'Something Is Different Because I Was Here'
“Isn't that all any of us really want? To somehow know, or hope, that the world is different, better, because we passed this way.”
I think it's safe to say we've all thought about it. Where it would be. Who should speak. What songs to play. How many people would show up. It would be embarrassing to have too many empty seats.
I'm talking, of course, about our own funerals. For cancer patients, death hovers over everything. It feels sometimes that Death is sitting in the corner, looking at his watch.
The decisions we make are all about postponing our deaths. Trying to buy more time. Or, when the time comes, managing the process. We worry about the effects on our loved ones. But when we think about our funerals, there's really one major issue: How do we want to be remembered?
I was watching the TV show House the other night. An old man — he had cancer, by the way — had come to the hospital to die. At one point, he said to his doctor, "I want to know that something is different because I was here."
I didn't hear the next couple of lines because those words just grabbed me. Isn't that all any of us really want? To somehow know, or hope, that the world is different, better, because we passed this way. I'm not talking about some earth-shaking action. You don't have to win a Nobel Prize or write the great American novel. Though whoever out there who's going to find the cure for cancer, we hope you might just hurry up a little.
I'm talking about the little things that make this a better world. An act of kindness to a friend or stranger. A hand on a shoulder at just the right time. Taking a stand when others dare not. It's in those ways that I think we really make our mark.
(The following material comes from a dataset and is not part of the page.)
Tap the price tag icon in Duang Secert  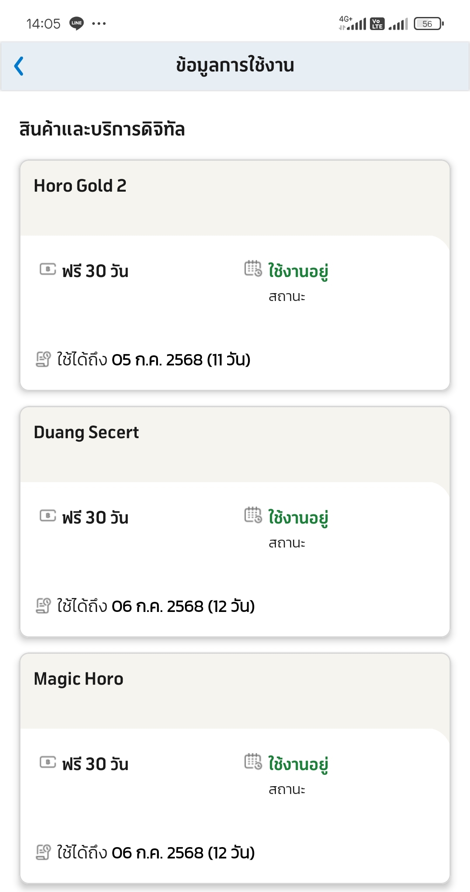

I've said I'm at peace with my cancer, and where it will most likely lead. Sometimes I think it makes people crazy when they hear that. It doesn't mean I've given up, or that I have looked at Death and nodded, "It's time." Far from it. But I am at peace because I think I've done my best to make a difference. I haven't always succeeded, but that's what I hope people would say at that funeral in my imagination: "He did the best he could."
When you get a disease like cancer, you don't stop caring. You don't stop trying, as tempting as that can be at times. Each day we have left gives us another opportunity. "Something is different because I was here." I hope when the real time comes, someone says that about each of us.
And in my imaginary funeral, when people are done saying nice things, I hope all my friends get roaring drunk and tell funny stories at my expense. I don't think they'll let me down on that, either, when the time comes.